Search the material for "accomplish" and show all lines that contain it.

┏━━

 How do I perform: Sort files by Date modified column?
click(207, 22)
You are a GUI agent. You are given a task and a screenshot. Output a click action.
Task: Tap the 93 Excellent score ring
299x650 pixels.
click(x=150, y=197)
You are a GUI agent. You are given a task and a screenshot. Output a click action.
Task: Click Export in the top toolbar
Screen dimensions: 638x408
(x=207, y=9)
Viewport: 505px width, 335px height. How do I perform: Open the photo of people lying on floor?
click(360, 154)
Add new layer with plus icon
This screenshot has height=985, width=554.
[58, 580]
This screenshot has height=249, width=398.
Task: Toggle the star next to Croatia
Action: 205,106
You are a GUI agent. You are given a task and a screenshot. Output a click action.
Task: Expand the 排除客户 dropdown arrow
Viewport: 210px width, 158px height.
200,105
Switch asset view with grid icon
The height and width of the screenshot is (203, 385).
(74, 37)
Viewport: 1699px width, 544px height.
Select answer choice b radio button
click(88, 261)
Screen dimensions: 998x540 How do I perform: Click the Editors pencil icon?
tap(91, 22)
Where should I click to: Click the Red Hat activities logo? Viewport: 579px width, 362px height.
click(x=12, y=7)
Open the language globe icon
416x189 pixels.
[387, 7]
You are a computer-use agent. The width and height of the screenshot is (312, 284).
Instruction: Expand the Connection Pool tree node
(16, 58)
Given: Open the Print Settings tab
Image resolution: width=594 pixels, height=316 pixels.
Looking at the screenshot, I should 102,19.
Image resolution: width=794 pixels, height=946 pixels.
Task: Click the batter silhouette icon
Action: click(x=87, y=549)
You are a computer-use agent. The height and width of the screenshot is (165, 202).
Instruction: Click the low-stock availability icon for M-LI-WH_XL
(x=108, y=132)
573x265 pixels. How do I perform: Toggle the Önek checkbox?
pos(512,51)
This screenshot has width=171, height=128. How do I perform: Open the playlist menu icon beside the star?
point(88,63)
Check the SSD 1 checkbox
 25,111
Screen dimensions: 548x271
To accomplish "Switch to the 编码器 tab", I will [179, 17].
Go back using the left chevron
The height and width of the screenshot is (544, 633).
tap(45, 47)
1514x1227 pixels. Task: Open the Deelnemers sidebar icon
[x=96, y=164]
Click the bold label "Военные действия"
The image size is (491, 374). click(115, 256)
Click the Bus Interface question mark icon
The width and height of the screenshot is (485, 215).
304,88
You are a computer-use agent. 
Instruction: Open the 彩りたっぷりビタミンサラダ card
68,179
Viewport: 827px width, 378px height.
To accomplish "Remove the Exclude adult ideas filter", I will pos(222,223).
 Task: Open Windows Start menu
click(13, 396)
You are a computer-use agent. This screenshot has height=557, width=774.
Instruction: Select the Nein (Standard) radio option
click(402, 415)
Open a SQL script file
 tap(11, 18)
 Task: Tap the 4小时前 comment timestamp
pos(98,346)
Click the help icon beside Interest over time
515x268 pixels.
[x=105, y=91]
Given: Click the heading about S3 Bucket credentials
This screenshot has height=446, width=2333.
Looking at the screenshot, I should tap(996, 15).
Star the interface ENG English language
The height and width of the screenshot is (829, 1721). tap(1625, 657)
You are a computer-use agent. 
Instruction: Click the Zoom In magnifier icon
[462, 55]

┗━━

> _Result of the task_
To accomplish "Switch to the 编码器 tab", I will [179, 17].
To accomplish "Remove the Exclude adult ideas filter", I will pos(222,223).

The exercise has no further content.